= INSTRUCTIONS FOR THE TASK =
Your task is to copy the records that follow exactly, minus any images.

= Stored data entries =
--- START ---

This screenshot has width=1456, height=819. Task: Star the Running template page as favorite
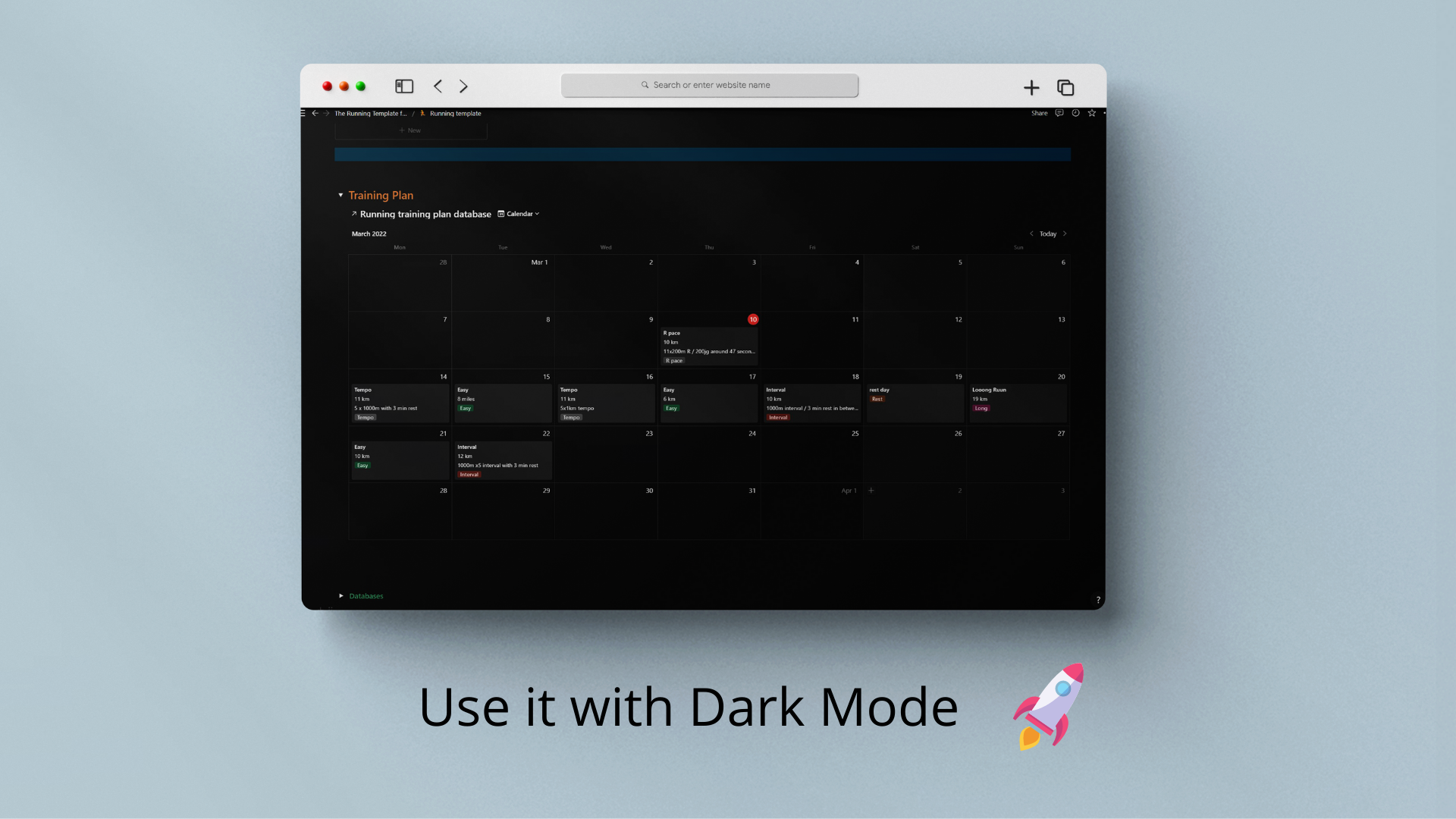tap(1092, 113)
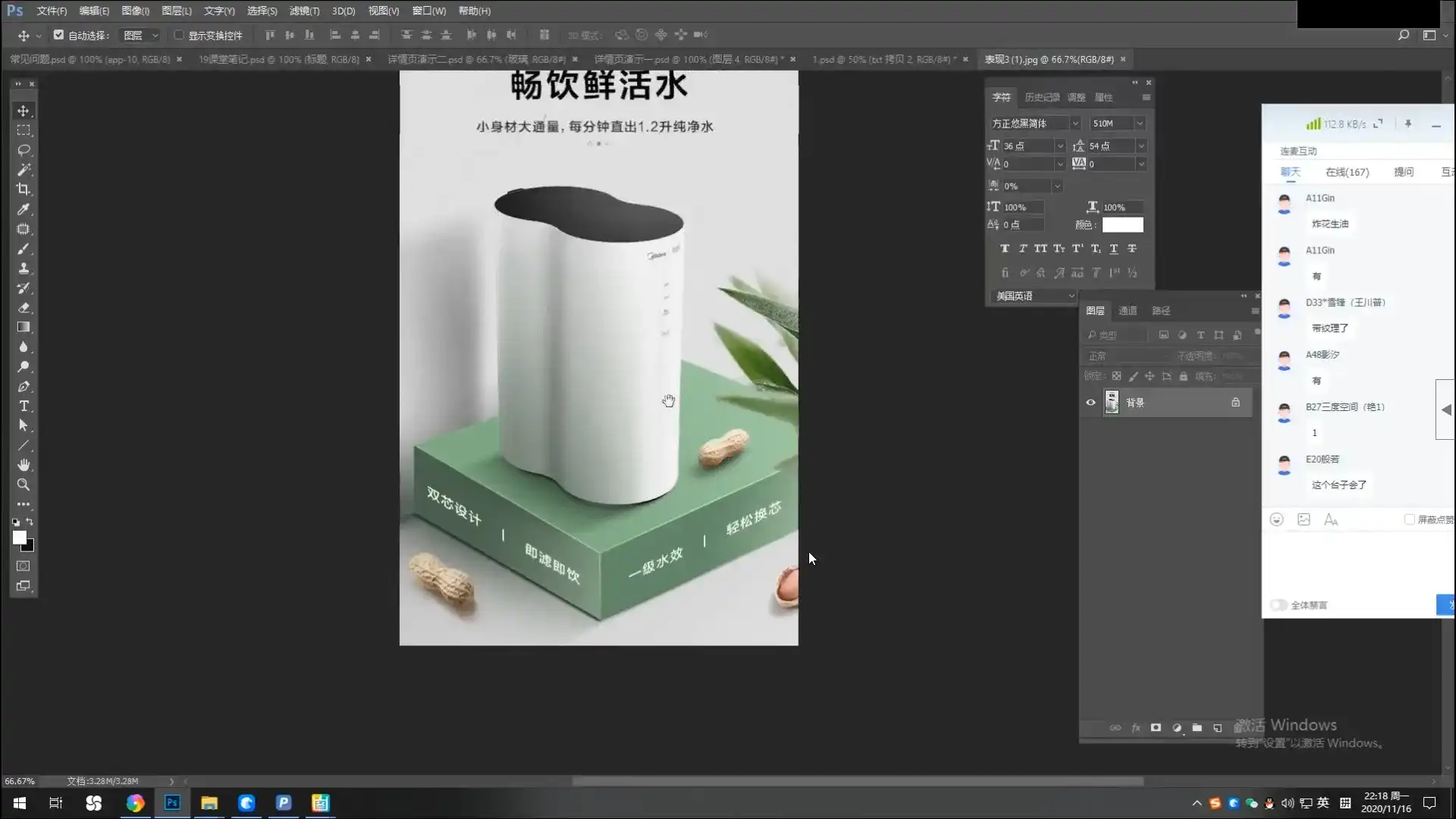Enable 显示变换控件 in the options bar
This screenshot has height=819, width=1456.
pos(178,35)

--- END ---

= ANSWER SECTION =
This screenshot has width=1456, height=819. Task: Star the Running template page as favorite
tap(1092, 113)
Enable 显示变换控件 in the options bar
This screenshot has height=819, width=1456.
pos(178,35)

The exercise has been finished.